Kamis 12 Jul 2018 10:08 WIB

Mahasiswa IPB Temukan Pengganti Freon untuk AC

Tiap 1 kilogram freon yang terlepas ke udara setara dengan terbuangnya 4.800 kg CO2.

Rep: Adinda Pryanka/ Red: Dwi Murdaningsih
Angkutan umum berfasilitas air conditioner (ac) di Jalan Pasar Minggu, Jakarta, Jumat (11/5).
Foto: Thoudy Badai
Angkutan umum berfasilitas air conditioner (ac) di Jalan Pasar Minggu, Jakarta, Jumat (11/5).

REPUBLIKA.CO.ID, JAKARTA – Dua mahasiswa Departemen Teknologi Hasil Perairan Fakultas Perikanan dan Ilmu Kelautan Institut Pertanian Bogor (FPIK IPB) menemukan pengganti freon pada AC yang lebih hemat energi. Sistem ini berbasis phase change material (PCM) dari minyak ikan. Atas inovasinya, mereka berhasil meraih Best Presentation di Lomba Karya Tulis Ilmiah MARSS 2018.

Dua mahasiswa penemu inovasi pengganti freon adalah Yeyen Laorenza dan Ani Nuraeni. Menurut Yeyen, ide awal inovasi ini bermula dari bahaya penggunaan bahan pendingin freon AC yang memiliki indeks Global Warming Potential (GWP) 510 kali lebih besar dibandingkan karbondioksida.
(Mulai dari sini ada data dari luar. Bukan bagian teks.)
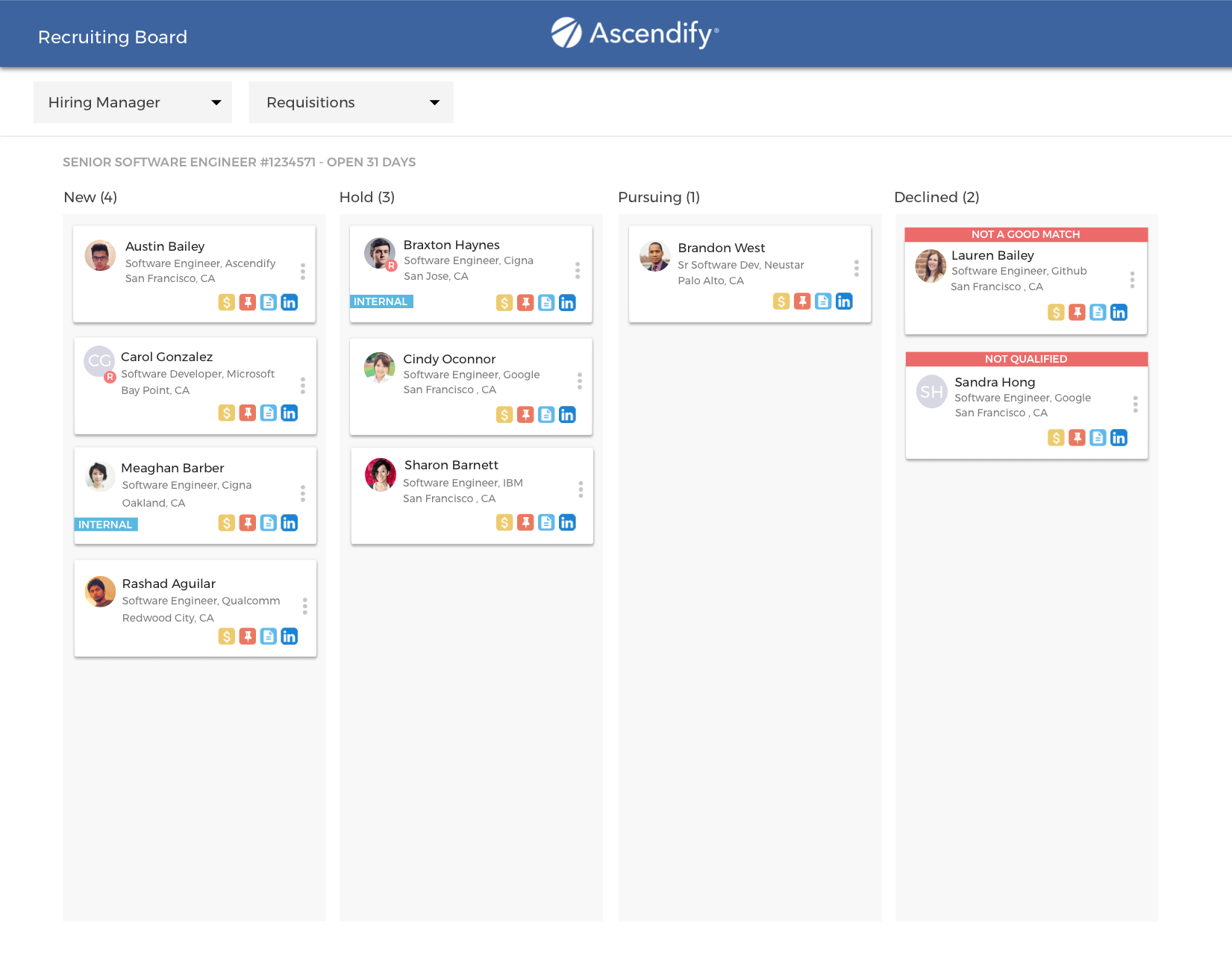
Task: Open the three-dot menu on Brandon West's card
Action: [857, 268]
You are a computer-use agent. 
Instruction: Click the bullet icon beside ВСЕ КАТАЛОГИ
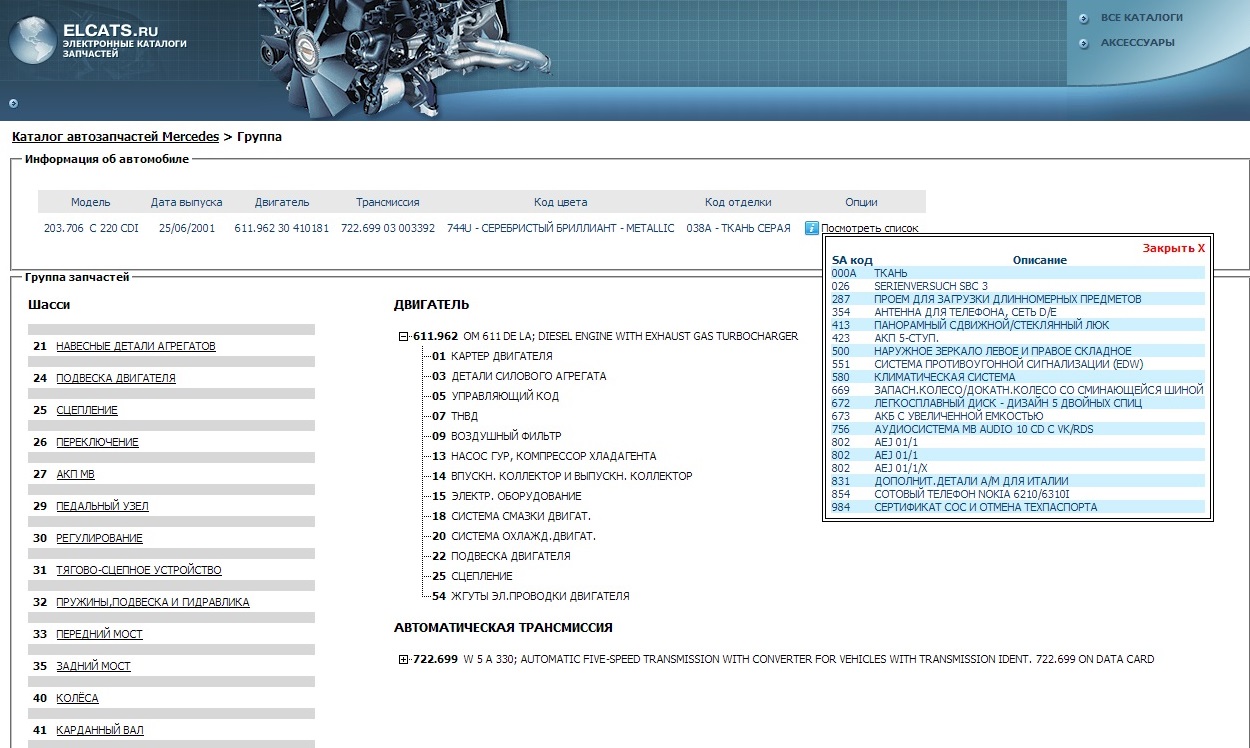1084,18
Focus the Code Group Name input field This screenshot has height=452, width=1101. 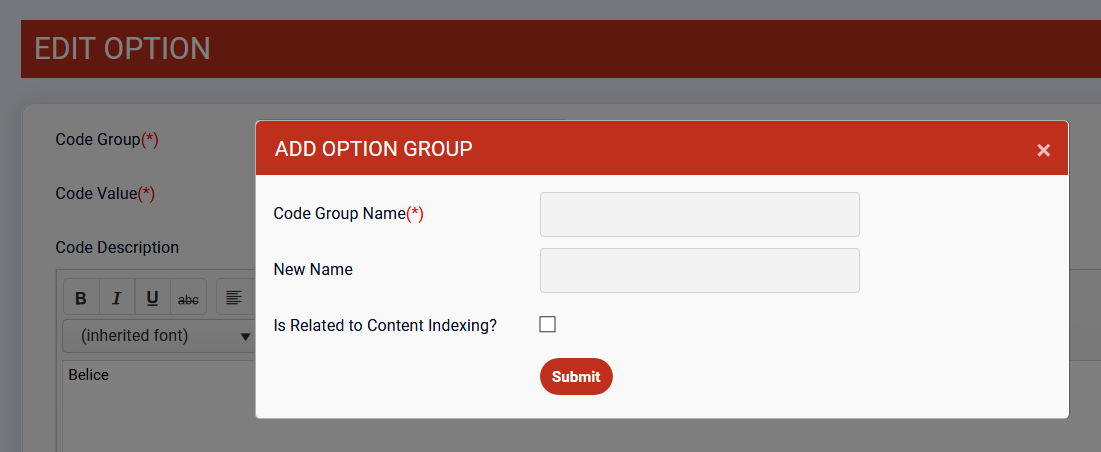coord(699,214)
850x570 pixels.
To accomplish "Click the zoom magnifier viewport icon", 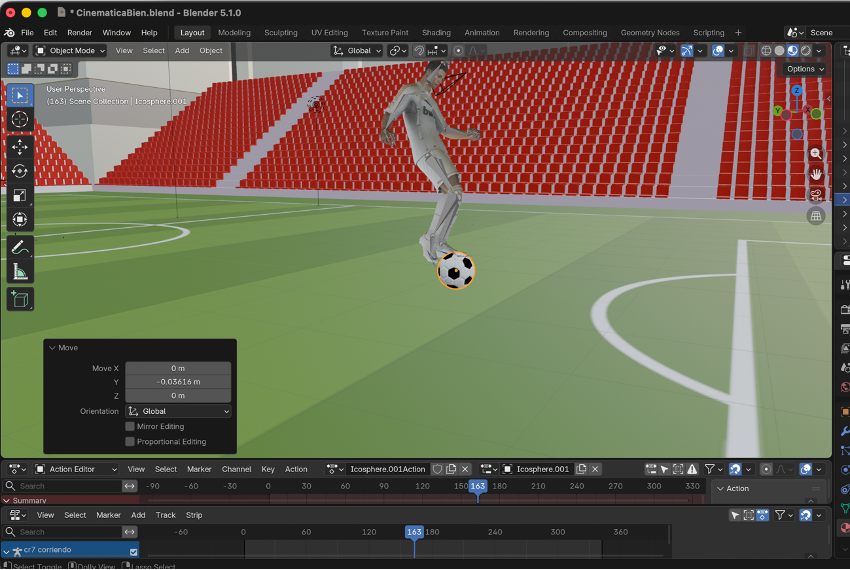I will pyautogui.click(x=816, y=154).
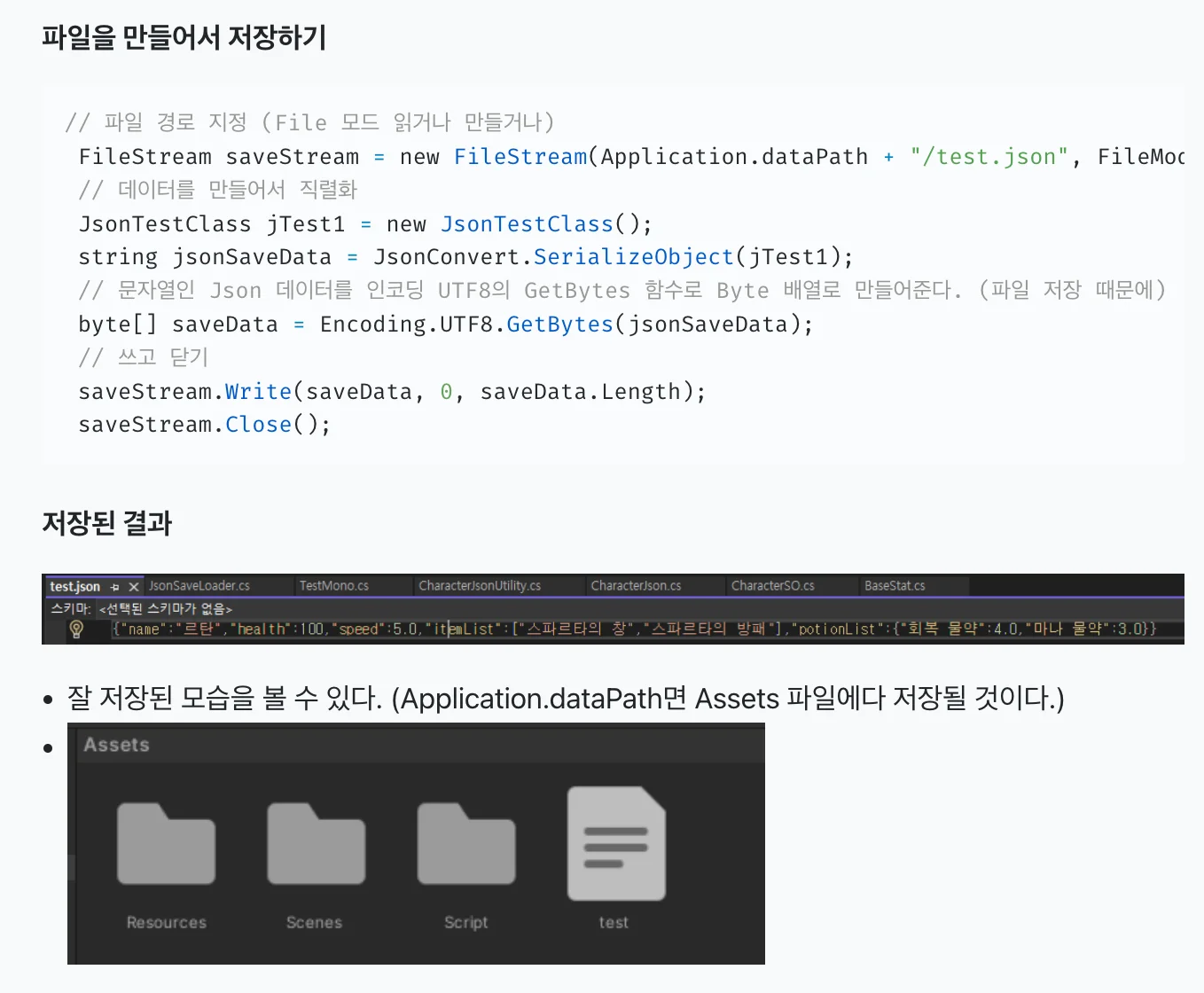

"Tiap 1 kilogram freon yang terlepas ke udara setara dengan terbuangnya 4.800 kilogram karbondioksida," ujarnya dalam rilis yang diterima Republika.co.id, Kamis (12/7).

 

Tak Perlu Kulkas, Begini Cara Orang Persia Kuno Membuat Es

Freon juga diketahui memiliki Atmosfer Life Time (ALT) yang sangat tinggi. Gas freon bahkan bisa bertahan selama 15 tahun di atmosfer sebelum terurai. Bahaya dari freon tersebut memicu Yeyen dan Ani untuk meneliti bahan pendingin apa yang dapat menggantikan freon. Mereka menggunakan material peubah fasa yang berasal dari minyak ikan berbasis asam lemak atau dikenal dengan nama Marine Fish Oil Phase Change Material (MFO PCM).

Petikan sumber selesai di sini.